TRAVAIL À RÉALISER: Recopiez à l'identique les lignes en commençant par celle qui contient « Given: Expand the » et en terminant par celle qui contient « Looking at the », ces deux lignes incluses. Omettez les images dans votre réponse.

ENTRÉES DE DONNÉES:
╭──

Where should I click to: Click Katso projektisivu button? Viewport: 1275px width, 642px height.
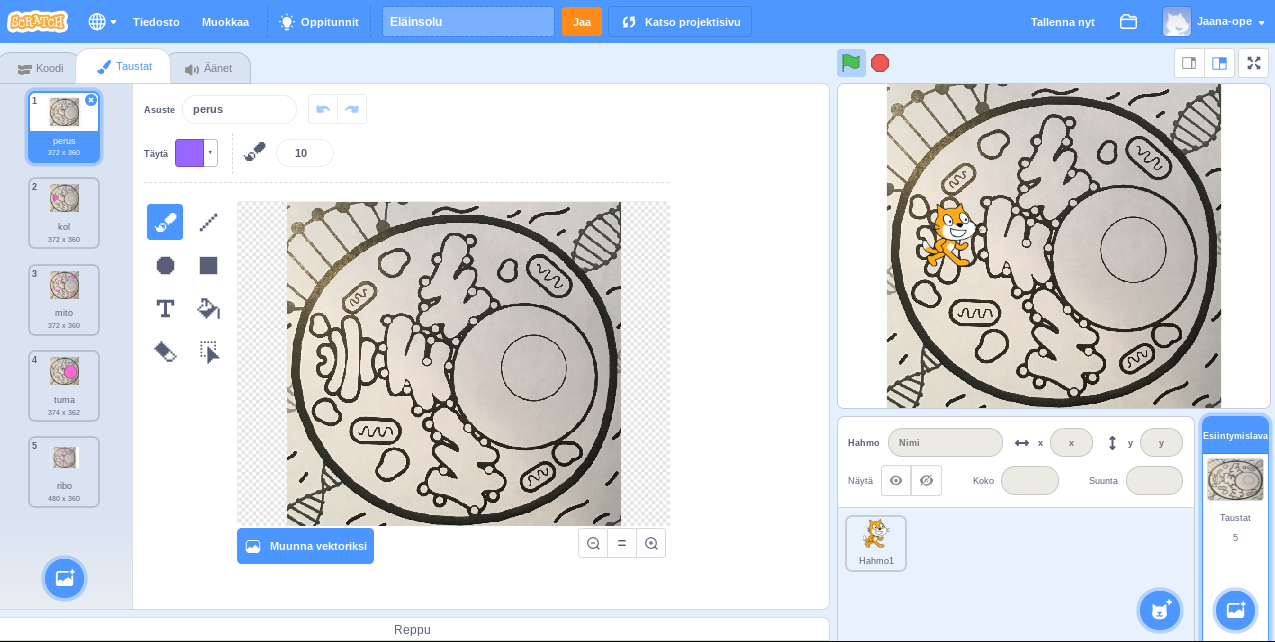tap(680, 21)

╰──
╭──

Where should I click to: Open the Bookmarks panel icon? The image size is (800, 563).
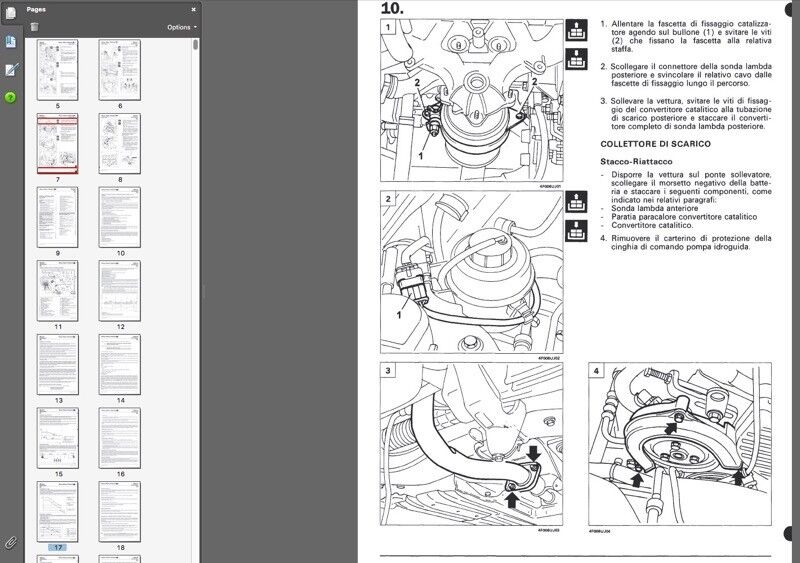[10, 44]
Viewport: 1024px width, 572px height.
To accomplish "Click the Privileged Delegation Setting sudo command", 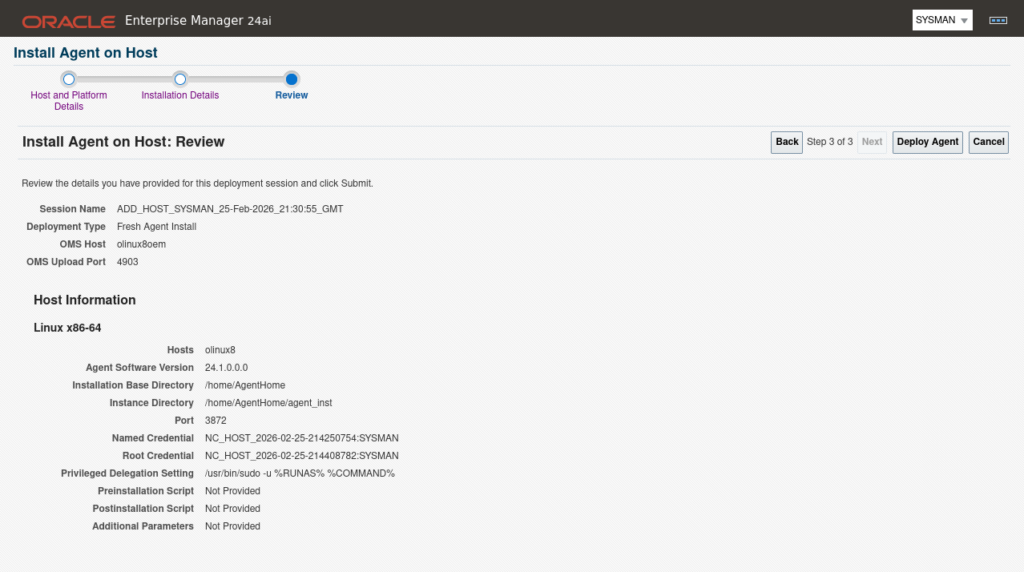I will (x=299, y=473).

╰──
╭──

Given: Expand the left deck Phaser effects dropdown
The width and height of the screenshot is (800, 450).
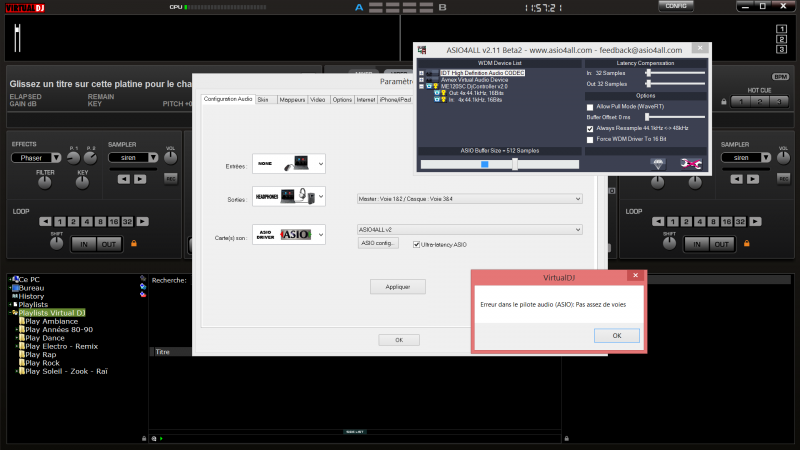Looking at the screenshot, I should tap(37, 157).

╰──

RÉPONSE:
Given: Expand the left deck Phaser effects dropdown
The width and height of the screenshot is (800, 450).
Looking at the screenshot, I should tap(37, 157).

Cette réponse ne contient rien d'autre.